The bill relates to Canada's continuing efforts to update and modernize its income tax treaties with other countries. At present, Canada has tax treaties in place with 87 countries, a figure that was mentioned by one of the speakers earlier today. The bill would implement three new treaties that Canada has signed with Colombia, Greece and Turkey.
It has been pointed out by several speakers today that we are in a reactive position in this House. We are not in a position to amend these agreements. These agreements have been negotiated like a trade agreement would be negotiated between the two countries. The agreements are signed, and then put into legislation and brought before the House.
At this point I would like to make the observation that I believe the government, had it been smart in this situation, would have split these treaties into three separate bills rather than putting all three treaties into one bill. Bill should really have been written as relating to only one of the treaties. We then would have had three bills to deal with and that would have made matters easier for all of the members here in the House, but that is not the case so we will have some difficulties with the bill once we send it to committee.
I would also like to mention that the bill, as well as many others, is going around the block for the second time. It had already made it through the Senate last year, before the Prime Minister prorogued the House, and we are back doing it again only a year later.
Another point is that the bill does not represent any new or significant change in policy. The tax treaties covered by the bill are patterned on the OECD Model Tax Convention, which is accepted by most countries around the world. As a matter of fact, I believe I read that there are several hundred of these treaties in existence. Because it is an OECD model, other countries adopt the model and simply negotiate with their group of partners.
What the agreement does is avoid double taxation, which we can all agree is an admirable goal. It also is designed to prevent international tax avoidance and evasion, and that is another extremely important area, although I have to question just how effective these agreements are in terms of dealing with tax avoidance and evasion.

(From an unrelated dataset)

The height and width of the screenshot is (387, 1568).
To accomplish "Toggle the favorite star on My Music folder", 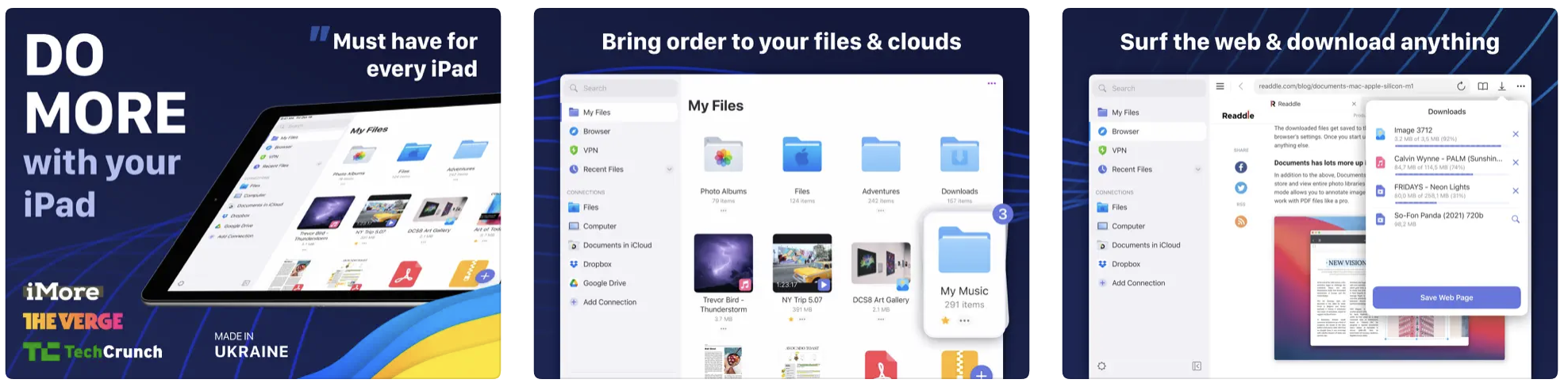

For example, given that we have had 87 of these treaties going back now for a good number of years, since I believe the 1970s, one would think that someone would have done an audit of the treaties and could at least present us with some facts and figures as to how effective they are. It does not make any sense to me that we would have signed 87 treaties, and we are proposing another dozen to be signed and more to be negotiated, when we cannot quantify and qualify how effective the previous 87 have been.
Clearly, the government must have some sort of information as to how effective these treaties are because it keeps signing them. That is why I asked the parliamentary secretary, when he introduced and spoke to the bill in the House earlier today, if he could present information as to how much tax has been recovered through Revenue Canada based on evasion and avoidance in other countries covered by these agreements.
He admitted that he did not have that information. I believe that he has undertaken to try to get the information, but once again I cannot guarantee that that will ever happen.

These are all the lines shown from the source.